Records for this task >>
---

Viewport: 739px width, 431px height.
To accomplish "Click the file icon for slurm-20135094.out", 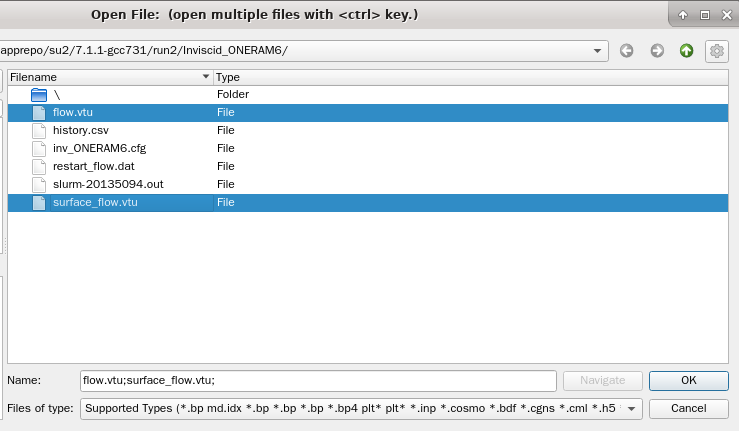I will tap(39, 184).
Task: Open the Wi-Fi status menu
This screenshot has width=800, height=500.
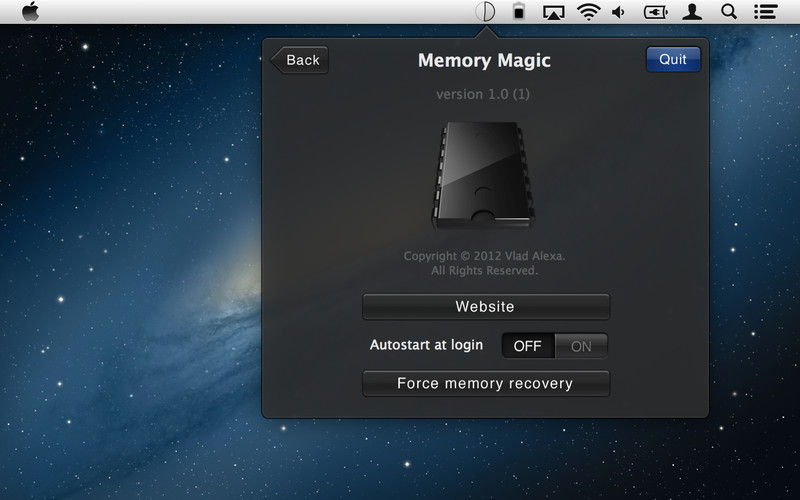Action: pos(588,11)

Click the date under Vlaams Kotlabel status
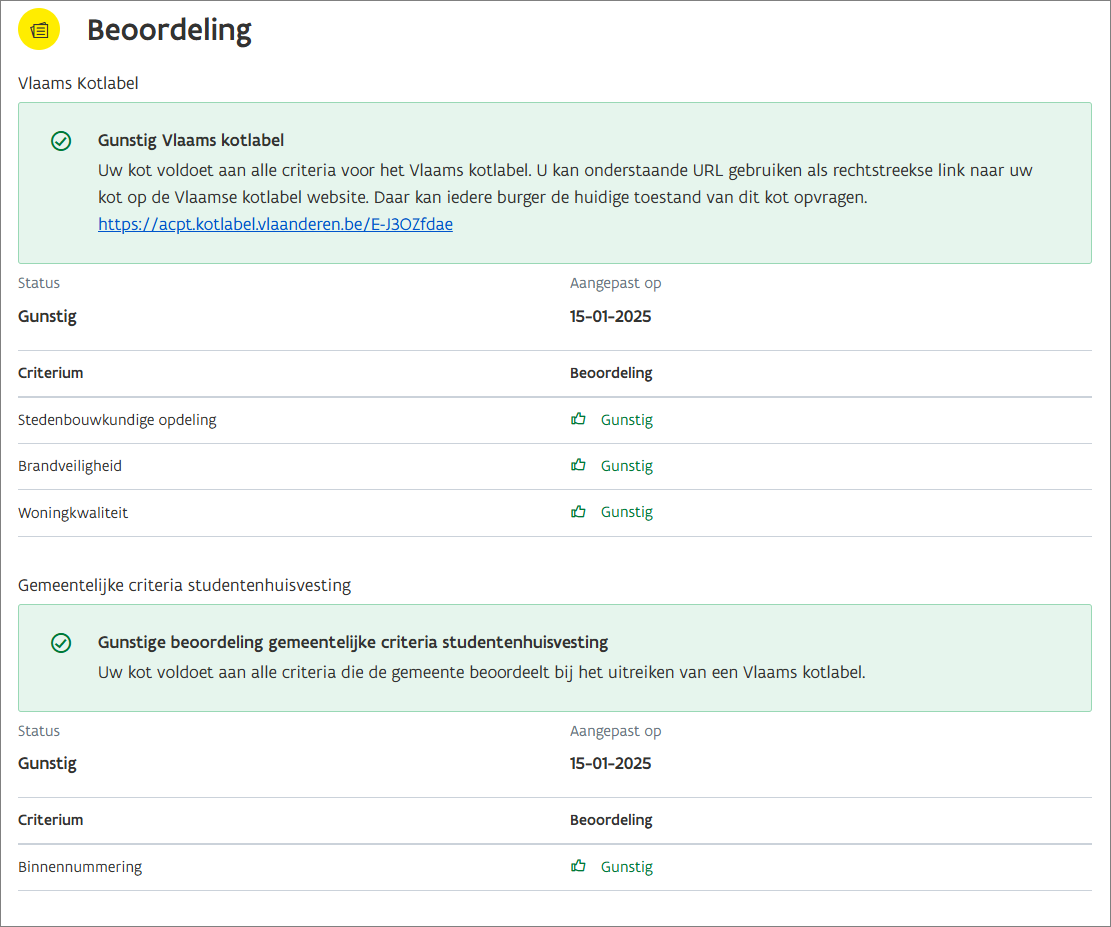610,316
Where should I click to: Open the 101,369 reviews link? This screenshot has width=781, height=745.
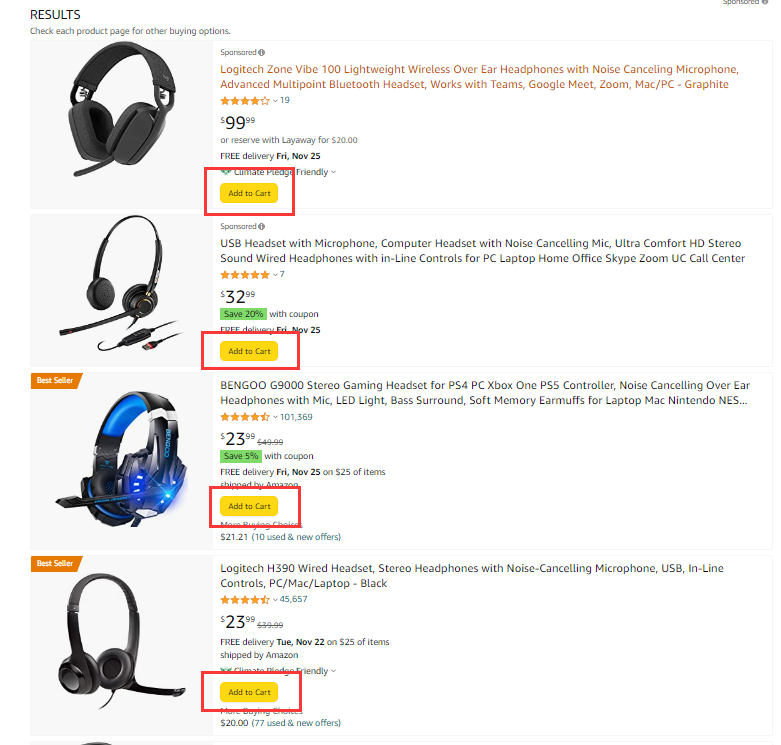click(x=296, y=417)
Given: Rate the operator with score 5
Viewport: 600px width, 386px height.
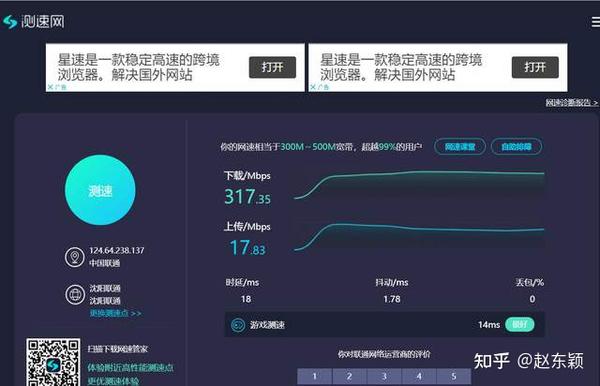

---

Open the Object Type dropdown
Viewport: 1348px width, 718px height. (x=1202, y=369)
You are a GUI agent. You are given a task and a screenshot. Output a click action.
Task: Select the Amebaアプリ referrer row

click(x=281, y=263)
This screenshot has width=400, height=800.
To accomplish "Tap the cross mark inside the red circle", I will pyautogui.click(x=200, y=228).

---

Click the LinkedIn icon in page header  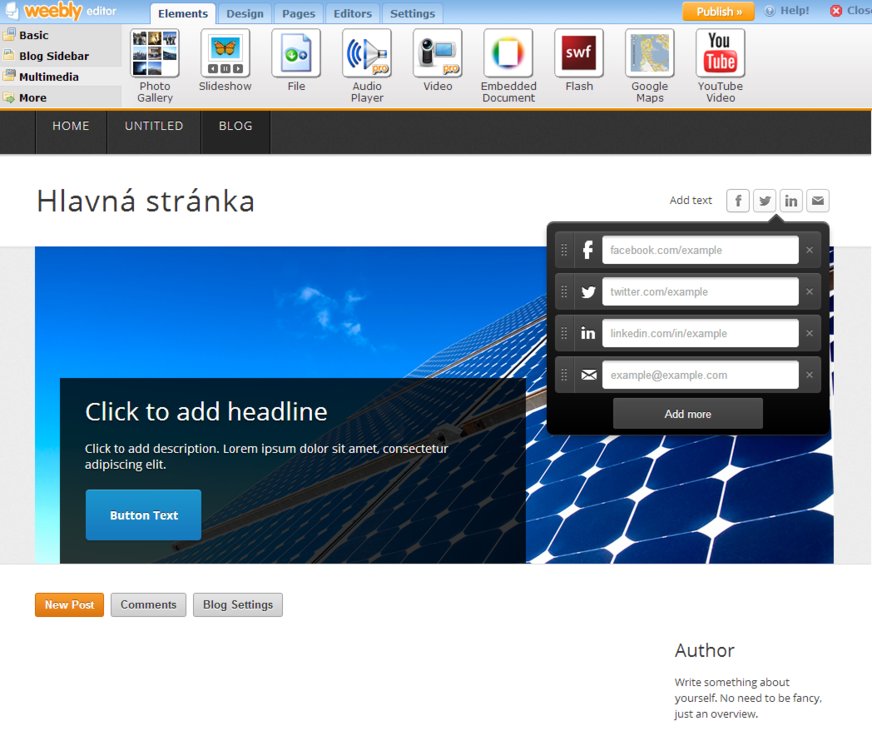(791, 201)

---

About this exercise >> Your answer must consist solely of the lines above between the line holding "Open the Object Type dropdown" and the line holding "This screenshot has width=400, height=800.", inclusive, copied exactly.

Exercise solution >>
Open the Object Type dropdown
Viewport: 1348px width, 718px height. (x=1202, y=369)
You are a GUI agent. You are given a task and a screenshot. Output a click action.
Task: Select the Amebaアプリ referrer row

click(x=281, y=263)
This screenshot has width=400, height=800.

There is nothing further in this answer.